Return every line below exactly, leaving nothing out.

- Opening Delimiter -

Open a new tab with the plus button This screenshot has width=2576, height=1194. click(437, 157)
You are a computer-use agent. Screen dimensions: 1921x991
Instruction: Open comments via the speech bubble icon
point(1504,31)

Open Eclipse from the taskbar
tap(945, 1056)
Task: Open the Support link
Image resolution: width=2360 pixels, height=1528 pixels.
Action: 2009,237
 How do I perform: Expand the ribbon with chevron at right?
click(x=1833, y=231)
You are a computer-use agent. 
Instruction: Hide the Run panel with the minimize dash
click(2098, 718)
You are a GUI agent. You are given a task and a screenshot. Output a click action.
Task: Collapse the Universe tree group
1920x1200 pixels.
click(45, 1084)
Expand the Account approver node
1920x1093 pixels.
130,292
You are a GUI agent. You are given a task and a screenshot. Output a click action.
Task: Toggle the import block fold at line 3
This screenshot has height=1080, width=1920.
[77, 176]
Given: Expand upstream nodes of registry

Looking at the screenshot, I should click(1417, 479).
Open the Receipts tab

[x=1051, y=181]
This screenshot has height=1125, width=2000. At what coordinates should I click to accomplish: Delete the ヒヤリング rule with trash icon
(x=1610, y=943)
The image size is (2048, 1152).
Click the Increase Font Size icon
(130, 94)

- Closing Delimiter -

§ **The answer**
Open a new tab with the plus button This screenshot has width=2576, height=1194. click(437, 157)
You are a computer-use agent. Screen dimensions: 1921x991
Instruction: Open comments via the speech bubble icon
point(1504,31)

Open Eclipse from the taskbar
tap(945, 1056)
Task: Open the Support link
Image resolution: width=2360 pixels, height=1528 pixels.
Action: 2009,237
 How do I perform: Expand the ribbon with chevron at right?
click(x=1833, y=231)
You are a computer-use agent. 
Instruction: Hide the Run panel with the minimize dash
click(2098, 718)
You are a GUI agent. You are given a task and a screenshot. Output a click action.
Task: Collapse the Universe tree group
1920x1200 pixels.
click(45, 1084)
Expand the Account approver node
1920x1093 pixels.
130,292
You are a GUI agent. You are given a task and a screenshot. Output a click action.
Task: Toggle the import block fold at line 3
This screenshot has height=1080, width=1920.
[77, 176]
Given: Expand upstream nodes of registry

Looking at the screenshot, I should click(1417, 479).
Open the Receipts tab

[x=1051, y=181]
This screenshot has height=1125, width=2000. At what coordinates should I click to accomplish: Delete the ヒヤリング rule with trash icon
(x=1610, y=943)
The image size is (2048, 1152).
Click the Increase Font Size icon
(130, 94)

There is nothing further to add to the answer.